REQUIRED WORK
The response should consist of every line below, restated exactly, with no pictures.
*** INPUT DATA
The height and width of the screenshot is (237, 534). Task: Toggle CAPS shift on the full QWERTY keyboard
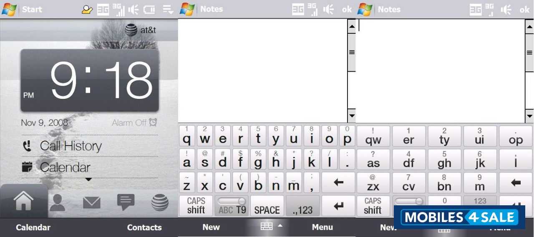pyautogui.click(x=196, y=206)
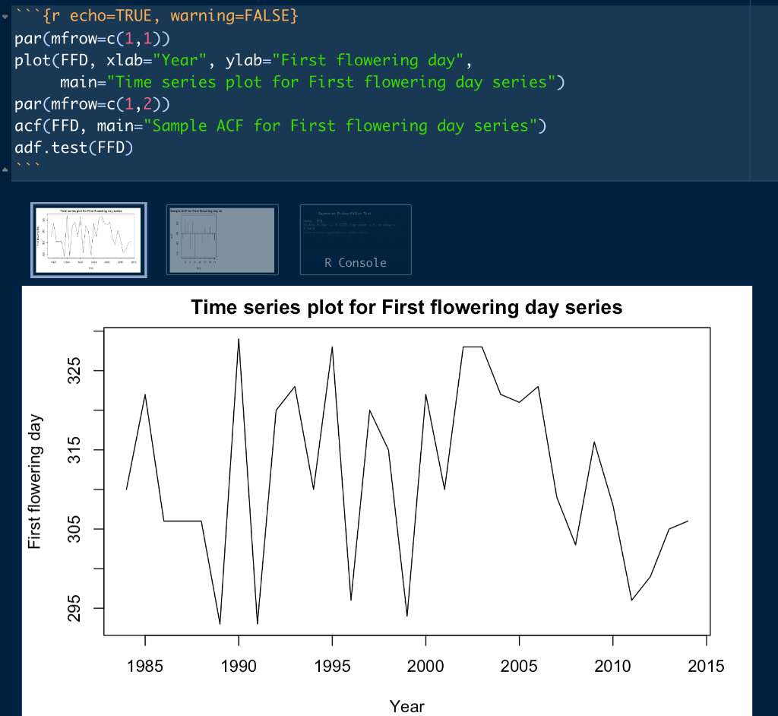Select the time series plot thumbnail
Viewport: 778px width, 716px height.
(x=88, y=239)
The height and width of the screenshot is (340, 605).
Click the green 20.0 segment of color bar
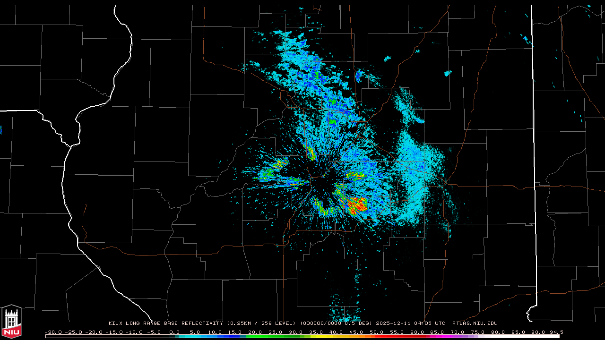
******
YOUR RESPONSE
The height and width of the screenshot is (237, 534). Task: Toggle CAPS shift on the full QWERTY keyboard
pyautogui.click(x=196, y=206)
Select the time series plot thumbnail
Viewport: 778px width, 716px height.
(x=88, y=239)
The height and width of the screenshot is (340, 605).
Click the green 20.0 segment of color bar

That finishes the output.